The conclusion of this part of the history of Iroldo and Prasildo was
scarcely out of the lady's mouth, when a tremendous voice was heard among
the trees, and Rinaldo found himself confronting a giant of a frightful
aspect, who with a griffin on each side of him was guarding a cavern
that contained the enchanted horse which had belonged to the brother of
Angelica. A combat ensued; and after winning the horse, and subsequently
losing the company of the lady, the Paladin, in the course of his
adventures, came upon a knight who lay lamenting in a green place by a
fountain. The knight heeding nothing but his grief, did not perceive the
new comer, who for some time remained looking at him in silence, till,
desirous to know the cause of his sorrow, he dismounted from his horse,
and courteously begged to be informed of it. The stranger in his turn
looked a little while in silence at Rinaldo, and then told him he had
resolved to die, in order to be rid of a life of misery. And yet, he
added, it was not his own lot which grieved him, so much as that of a
noble friend who would die at the same time, and who had nobody to help
him.

The knight, who was no other than Tisbina's husband Iroldo, then briefly
related the events which the reader has heard, and proceeded to state how
he lead traversed the world ever since for two years, when it was his
misfortune to arrive in the territories of the enchantress Falerina,
whose custom it was to detain foreigners in prison, and daily give a
couple of them (a lady and a cavalier) for food to a serpent which kept
the entrance of her enchanted garden. To this serpent he himself was
destined to be sacrificed, when Prasildo, the possessor of his wife
Tisbina, hearing of his peril, set out instantly from Babylon, and rode
night and day till he came to the abode of the enchantress, determined
that nothing should hinder him from doing his utmost to save the life of
a friend so generous. Save it he did, and that by a generosity no less
devoted; for having attempted in vain to bribe the keeper of the prison,
he succeeded in prevailing on the man to let him substitute himself for
his friend; and he was that very day, perhaps that very moment, preparing
for the dreadful death to which he would speedily be brought.

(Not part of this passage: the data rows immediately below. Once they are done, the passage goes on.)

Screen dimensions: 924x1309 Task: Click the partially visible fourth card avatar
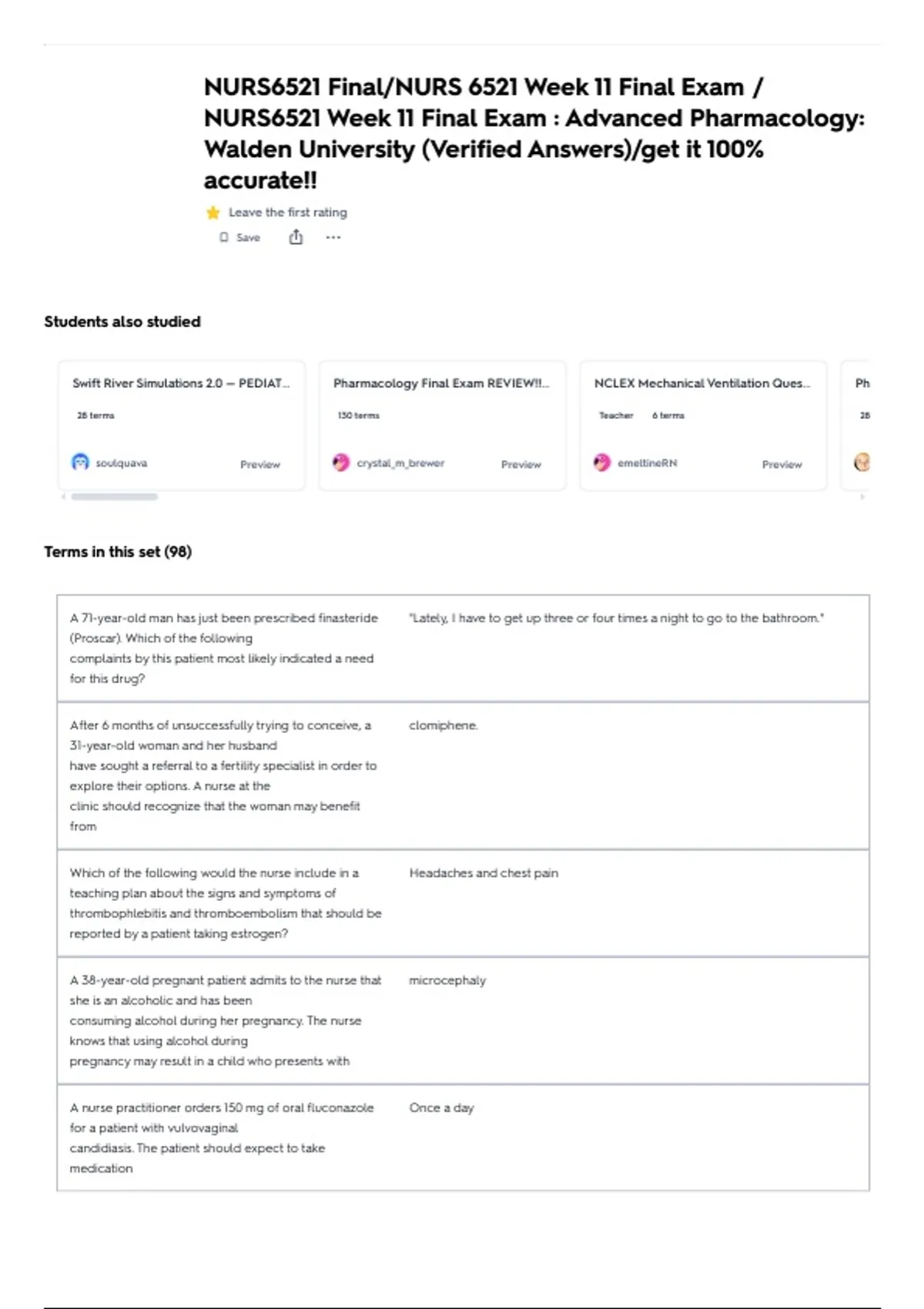[862, 462]
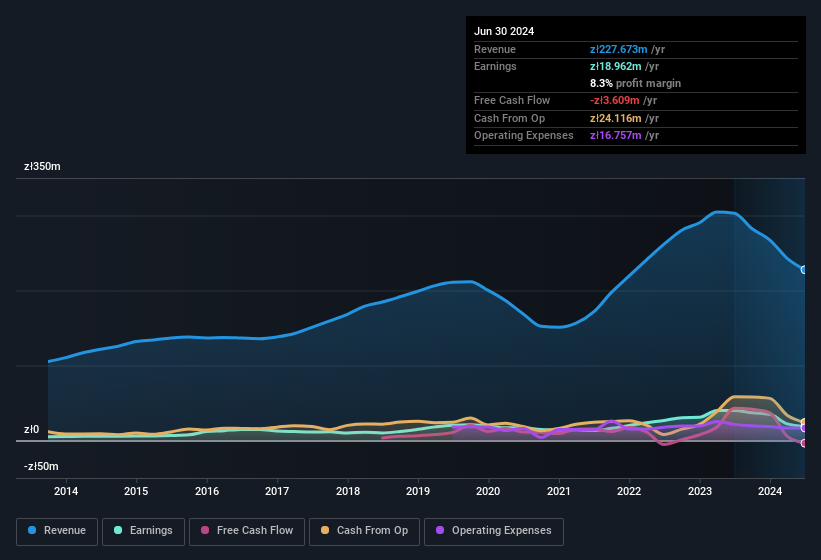Click the 2019 x-axis label
This screenshot has height=560, width=821.
point(418,491)
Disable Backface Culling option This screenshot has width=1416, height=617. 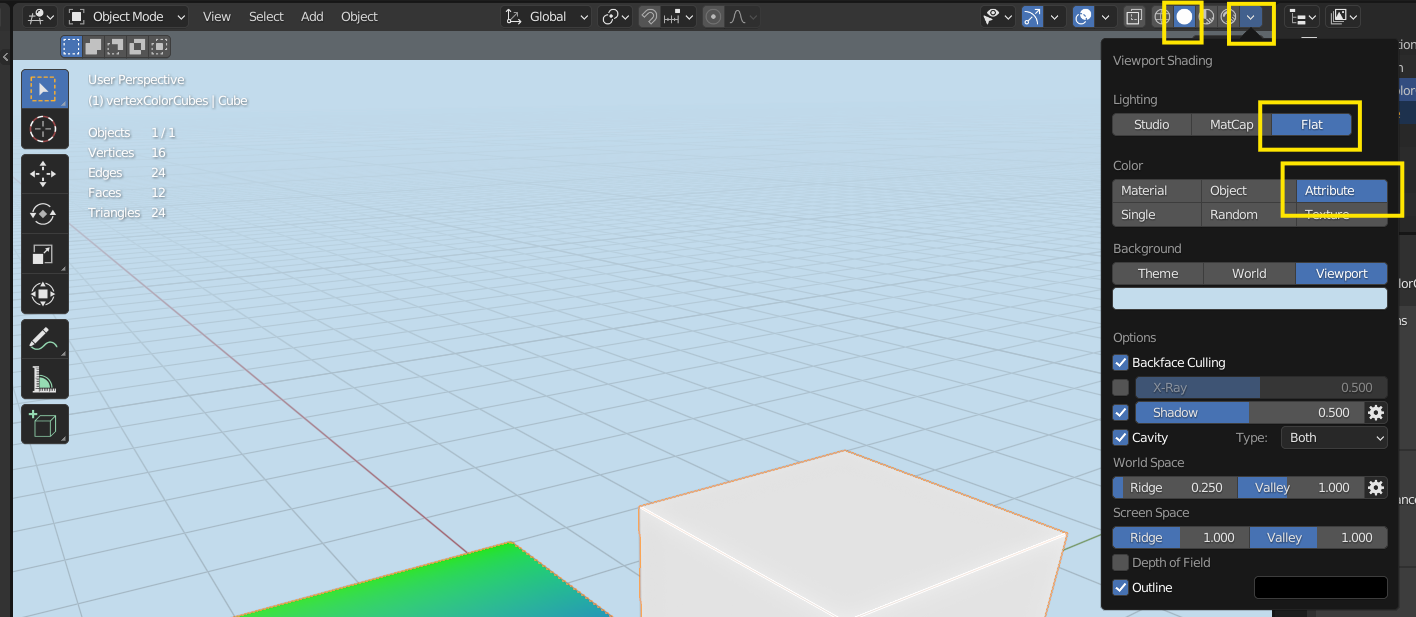pyautogui.click(x=1120, y=362)
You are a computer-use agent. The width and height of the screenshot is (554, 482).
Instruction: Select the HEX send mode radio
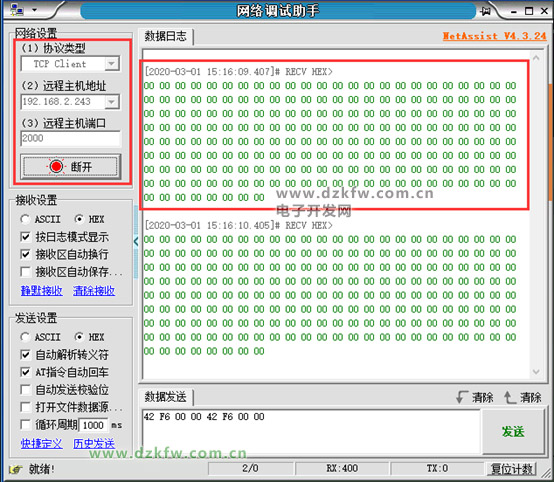79,337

"I will not survive such a friend," concluded Iroldo. "I know I shall
contend with his warders to no purpose; but let the wretches come, if
they will, by thousands; I shall fight them to the last gasp. One comfort
in death, one joy I shall at all events experience. I shall be with
Prasildo in the other world. And yet when I think what sort of death he
must endure, even the release from my own miseries afflicts me, since it
will not prevent him from undergoing that horror."